December 3, 2014

If It Looks Like Work I Tend to Avoid It

I ought to have majored in home economics. Not that there was any such thing by the mid-1980's when I was a university student. What self-respecting young, urban woman growing up in the age of bringing home the bacon would opt for classes in frying it up in a pan? Not I, surely.

I grew up believing my self-actualization depended on a professional career. My talent as a student prompted the frequent query, "Are you going to go to medical school?" notwithstanding my aversions to bodily fluids, hospitals, and science classes. A lawyer, maybe? Given my affection for school, I declared I would be a teacher and got an English degree as a down-payment on my future.

But what I really wanted to be, always wanted to be, was a homemaker. I am an old-fashioned soul and I aspired to an old-fashioned life. I wanted to be a wife and a mother more than anything else. My true disposition was obvious not least in the bent of my girlhood play -- baby dolls, tea sets, Mother's Helper, and Mystery Date.

In time I married my mystery date, replaced my baby dolls with babies, and became the mother in need of some help. Nothing in my education had prepared me for my vocation.

My own mother was a model housekeeper, her skills the bitter fruit of a neglected childhood governed by two blue collar parents who spent long hours at work and left the upkeep of the home to their competent only child. My mother knew how to do everything, and the way she did everything was the right and only way to do it. She didn't delegate.

My mother's house, even in her days as a divorcee raising three little girls and working full-time, was neat as a pin and clean as a whistle. No one ever wanted for fresh underwear or a warm meal. Order was a given. I, meanwhile, left for college never having washed a load of laundry in spite of being the oldest daughter and a latch-key kid from the age of ten.

As a new wife I knew the standard, but I had no idea how to achieve it. I was born with less than a full measure of my mother's tireless discipline. I recognized early in my married life that I could neglect the weekly cleaning I had assigned to myself and nothing happened. Yes, the mess continued to accumulate, but the authorities did not come to my house to inspect and find me unworthy. This was a problem.

My housekeeping style developed into a pattern of obsessive fits and failed starts. Not unlike my other attempts at establishing self-discipline -- around eating and exercise, for instance -- my efforts at keeping a clean and tidy house were characterized by enthusiastic bursts of perfectionistic excess which flamed out into the ashes of martyred defeat. No one was impressed with my sparkling toilet bowls or homemade vegetarian goulash. If I wanted accolades, I realized, I should have gone to medical school.

I had not learned to appreciate work for its own sake.

I'm naturally inclined to sloth. If it looks like work, I tend to avoid it. On this basis, I had clearly chosen the wrong career. My education lacked as much in inculcating the value of hard and thankless labor as it did in cooking, cleaning, and sewing instruction.
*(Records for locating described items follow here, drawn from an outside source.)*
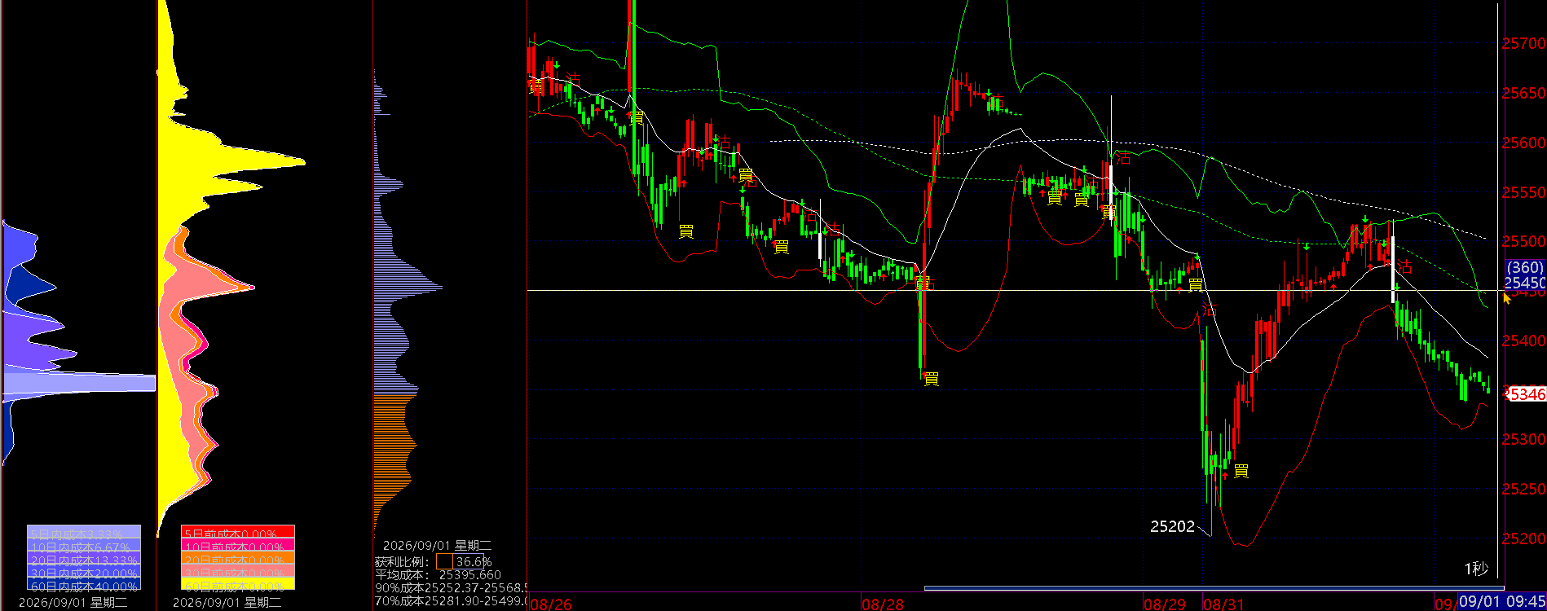1547x611 pixels.
Task: Click the 買 signal beside the 25202 low
Action: tap(1241, 471)
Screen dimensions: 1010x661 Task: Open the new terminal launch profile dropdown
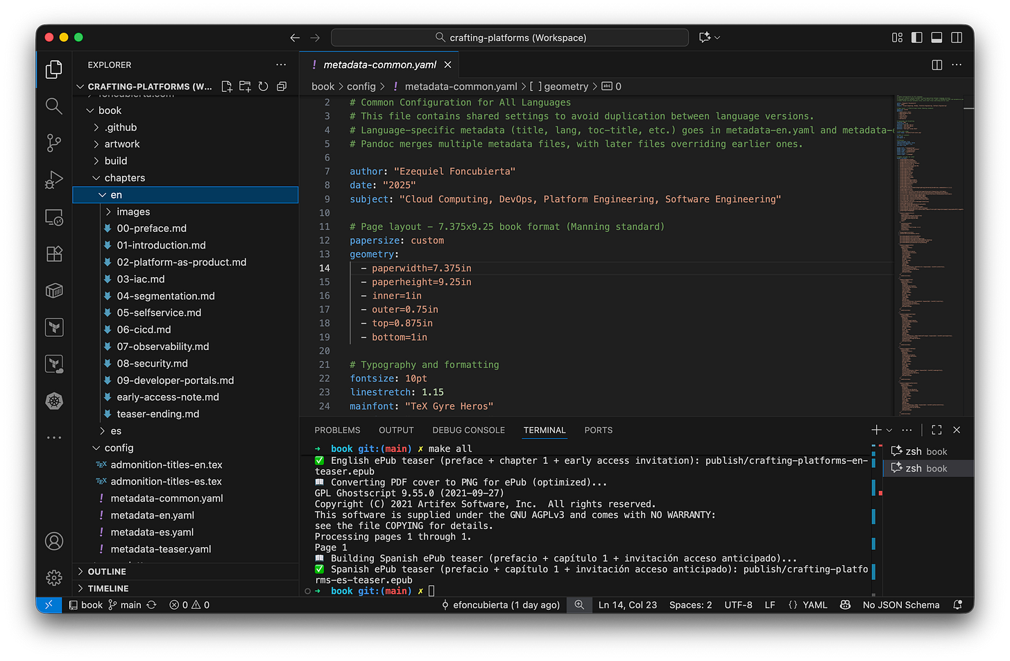pos(889,430)
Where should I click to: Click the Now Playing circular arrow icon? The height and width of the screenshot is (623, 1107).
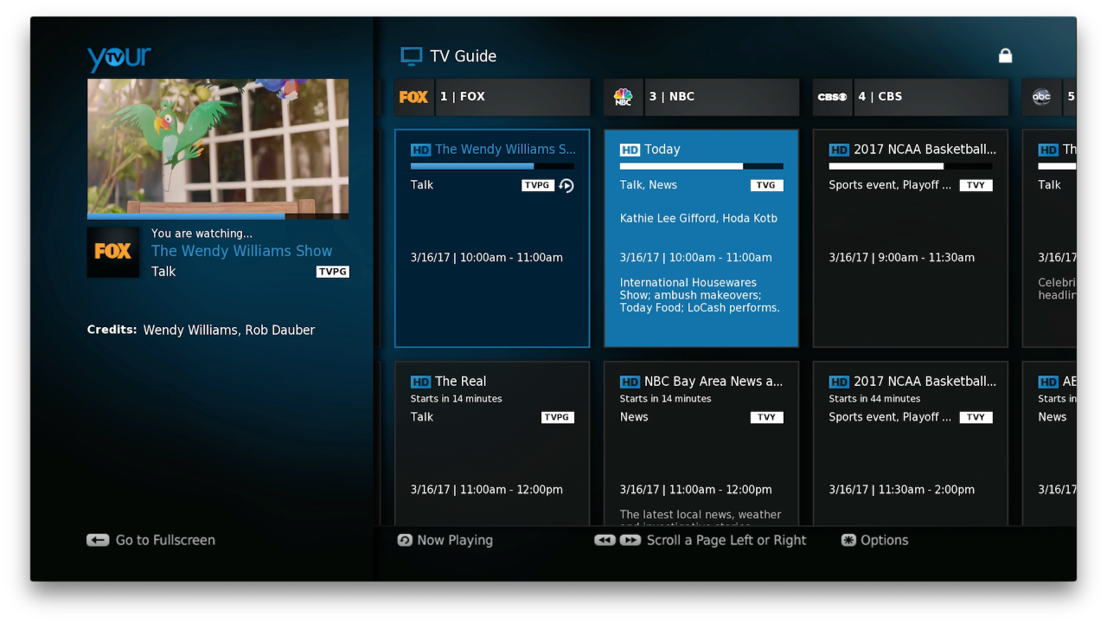tap(404, 539)
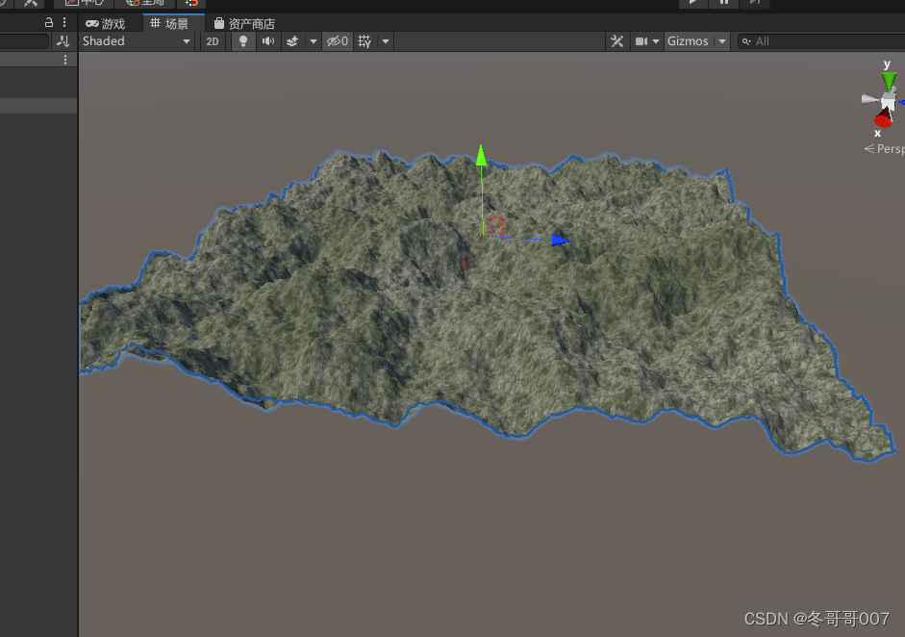This screenshot has height=637, width=905.
Task: Enable 2D scene view mode
Action: point(212,40)
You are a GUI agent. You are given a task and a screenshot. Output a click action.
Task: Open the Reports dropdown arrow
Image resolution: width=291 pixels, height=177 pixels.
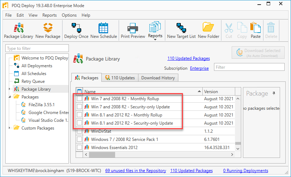pyautogui.click(x=155, y=39)
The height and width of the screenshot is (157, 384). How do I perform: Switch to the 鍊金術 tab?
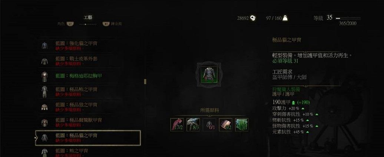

I would like to say that the recent accumulation of dirt in my house is the result of my four months of incapacitation. That would not be true. Rather, I had allowed a not-insignificant layer of grime and clutter to take hold while I was fully able-bodied.

It is also true that when I reclaimed my kitchen, I saw that I am a better housekeeper than I had realized. There are many little things I do in tandem with cooking and dish washing that had not been done. At all. In a long time. I was simultaneously horrified and gratified. My kitchen still needed me.

Working around the house has taken on a new luster. Sitting immobilized in a chair watching others do one's work focuses one's attention. I wanted to clean my own bathrooms. I longed to chop a carrot or wash my own dishes.

Yesterday, for the first time in months, I cleaned my own shower. I am able once again to get on my hands and knees and get back up as many times as I want. My shower is clean. I dusted and moved clutter from place to place and swept and whatnot for several hours. A little voice inside of me said what I have been reluctant to concede, You like this.

I do?

You do.

This little truth had sneaked in when I wasn't looking. Hard work is satisfying, dare I say fun? There's not a lot to think about, so I can pray or allow my mind to wander or tune in to endless Fresh Air podcasts through the Bluetooth. I'm doing my duty in accord with my vocation; washing a dish or sweeping a floor is always in keeping with God's will for me. True, the work is never done, and that does rile my perfectionism, but if I can accept the inherent pleasure in it, its undoneness can become a feature.

The next time I face a task that looks like work, I expect that the spirit of avoidance will loom before me. I know its voice: You don't want to do that. It's going to take forever. You're too smart to be doing something so menial. But I plan to roll up my sleeves, queue up Terry Gross, and remember that this work is God's Yes to my girlhood prayers.